Gunter, whom I failed.

Just like I failed Zora.

As Blaise and I carry Gunter’s sacks of flax up the dungeon stairs and to the wagon we parked just outside the entrance, the incense follows me, reminding me of the male who raised me when my father couldn’t. The male whose blood I drained from his veins.

He’d begged for my forgiveness when he died. I didn’t know at the time that he’d been apologizing for weaving Zora’s mind into the Fabric, for placing her in an indefinite slumber.

As we grab the last of the sacks, Blaise must sense my discomfort being back here, because she says, “He wrote about it in his journals. I think he feared what Abra might have done to Zora if he disobeyed her.”

My throat goes dry as I scan the room. Gunter’s organized chaos. His piles of journals and books. His desk in the corner, the candle atop it burned to its base. The spinning wheel in the corner, which he used to put my sister to sleep.

My chest clenches, because it doesn’t matter—the one secret Gunter kept from me.

In the end, he could only protect us in the way he knew best.

I forgive you, I think on the way out.

And as Blaise closes the door behind us, I think I hear him reach from the past and whisper it back.

We’re silent as we wind our way up the staircase that leads to the abandoned ballroom. The door, left ajar, creaks, beckoning us into the glittering space that held Zora’s body for so many years.

We don’t know where she is.

The last anyone still living saw her was Asha, when she was being dragged from the Rip in Az’s wagon.

We don’t know what Az did with Zora once they returned to Naenden.

Blaise still feels guilty about it—ending him before she made him tell where he hid Zora’s body.
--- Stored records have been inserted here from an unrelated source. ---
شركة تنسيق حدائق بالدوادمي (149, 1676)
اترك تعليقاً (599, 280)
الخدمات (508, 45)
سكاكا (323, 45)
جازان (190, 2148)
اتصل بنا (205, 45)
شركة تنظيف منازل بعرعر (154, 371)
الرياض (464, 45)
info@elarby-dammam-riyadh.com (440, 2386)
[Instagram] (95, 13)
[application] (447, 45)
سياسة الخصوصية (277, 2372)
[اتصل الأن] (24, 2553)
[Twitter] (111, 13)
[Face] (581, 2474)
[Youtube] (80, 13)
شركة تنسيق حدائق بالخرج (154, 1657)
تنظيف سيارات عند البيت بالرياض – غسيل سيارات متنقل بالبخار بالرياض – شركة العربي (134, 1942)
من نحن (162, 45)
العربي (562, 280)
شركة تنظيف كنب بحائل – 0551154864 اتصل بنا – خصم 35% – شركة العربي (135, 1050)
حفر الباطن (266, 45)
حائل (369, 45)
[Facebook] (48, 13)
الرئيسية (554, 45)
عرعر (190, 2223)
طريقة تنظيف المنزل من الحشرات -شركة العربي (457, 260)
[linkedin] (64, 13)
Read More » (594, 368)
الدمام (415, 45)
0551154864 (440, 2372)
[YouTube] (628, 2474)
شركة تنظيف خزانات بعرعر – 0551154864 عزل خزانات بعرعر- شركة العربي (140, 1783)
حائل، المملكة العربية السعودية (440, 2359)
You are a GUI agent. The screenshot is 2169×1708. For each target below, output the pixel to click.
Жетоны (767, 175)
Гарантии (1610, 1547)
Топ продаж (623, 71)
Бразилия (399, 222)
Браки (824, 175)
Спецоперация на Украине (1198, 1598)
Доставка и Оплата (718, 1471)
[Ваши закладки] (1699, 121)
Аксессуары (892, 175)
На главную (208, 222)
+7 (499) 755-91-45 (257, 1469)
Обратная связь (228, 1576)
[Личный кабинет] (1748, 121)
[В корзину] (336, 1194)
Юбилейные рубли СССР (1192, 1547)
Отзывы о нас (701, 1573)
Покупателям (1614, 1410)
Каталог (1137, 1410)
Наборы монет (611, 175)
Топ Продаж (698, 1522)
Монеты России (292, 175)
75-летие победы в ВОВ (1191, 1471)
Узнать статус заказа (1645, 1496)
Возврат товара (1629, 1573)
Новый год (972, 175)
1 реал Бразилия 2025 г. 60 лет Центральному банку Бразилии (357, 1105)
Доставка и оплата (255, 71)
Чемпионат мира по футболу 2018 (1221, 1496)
I’ve told her not to.

Because I already know what happened.

And I doubt it had anything to do with Az.

Because I left Zora alone with Farin. Meaning Zora is dead.

I always wondered what would happen if you died in the Fabric.

If I had to guess, there was no body for Az to hide.

The ballroom is too stunning to have been a prison. The floor still sparkles with flecks of multicolored light through the stained glass windows.

Still, even though I’m confident Zora is gone, that I failed her one last time, Blaise convinced me to come back. To collect the tapestries at least.

“To honor her many lives,” is what Blaise had said.

So here we are.

They line the far wall, tapestries of black, woven with Zora’s story in multicolor fabric. I’ve never really looked at them closely. Even when I believed Gunter was weaving the tapestries for me, I couldn’t bear a glance at them. Not when it was my fault my sister was being held captive.

Now it’s my fault she’s dead, and you would think that would make me want to look less. It does, in a way. But I feel it’s my duty. That even if it hurts, I owe her to look.

I owe my sister that—seeing her.

“You know,” Blaise says, slipping her hand through mine, “when I was trying to change your ending, the Fabric kept altering the color of the thread. Like the Fates themselves were controlling it. Like they wanted to be the ones to write the ending.”

A knot swells in my throat. “Good to know they prefer me dead.”